● EXERCISE:
Output exactly the lines between the one holding "Deans (355, 858)" and the last line of the data below, both of those lines included.

● RECORDED INFORMATION:
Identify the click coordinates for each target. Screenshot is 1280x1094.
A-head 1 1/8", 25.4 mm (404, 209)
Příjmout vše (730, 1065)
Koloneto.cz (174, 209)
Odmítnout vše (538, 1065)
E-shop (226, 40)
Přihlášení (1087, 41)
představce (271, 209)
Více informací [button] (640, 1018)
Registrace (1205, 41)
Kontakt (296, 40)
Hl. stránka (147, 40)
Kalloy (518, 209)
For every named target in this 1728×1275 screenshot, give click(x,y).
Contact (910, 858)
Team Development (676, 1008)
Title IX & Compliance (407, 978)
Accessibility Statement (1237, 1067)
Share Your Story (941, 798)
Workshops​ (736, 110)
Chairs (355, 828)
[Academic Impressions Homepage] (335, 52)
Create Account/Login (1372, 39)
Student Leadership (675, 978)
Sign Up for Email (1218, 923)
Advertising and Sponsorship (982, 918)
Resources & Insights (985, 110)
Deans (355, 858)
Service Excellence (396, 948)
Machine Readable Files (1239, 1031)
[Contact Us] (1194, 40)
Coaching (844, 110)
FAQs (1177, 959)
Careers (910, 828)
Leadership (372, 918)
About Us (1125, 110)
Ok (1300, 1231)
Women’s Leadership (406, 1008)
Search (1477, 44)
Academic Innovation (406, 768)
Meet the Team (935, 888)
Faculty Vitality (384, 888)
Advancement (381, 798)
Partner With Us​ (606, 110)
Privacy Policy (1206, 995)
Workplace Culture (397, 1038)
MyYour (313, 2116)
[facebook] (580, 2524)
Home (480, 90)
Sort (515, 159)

● ANSWER:
Deans (355, 858)
Service Excellence (396, 948)
Machine Readable Files (1239, 1031)
[Contact Us] (1194, 40)
Coaching (844, 110)
FAQs (1177, 959)
Careers (910, 828)
Leadership (372, 918)
About Us (1125, 110)
Ok (1300, 1231)
Women’s Leadership (406, 1008)
Search (1477, 44)
Academic Innovation (406, 768)
Meet the Team (935, 888)
Faculty Vitality (384, 888)
Advancement (381, 798)
Partner With Us​ (606, 110)
Privacy Policy (1206, 995)
Workplace Culture (397, 1038)
MyYour (313, 2116)
[facebook] (580, 2524)
Home (480, 90)
Sort (515, 159)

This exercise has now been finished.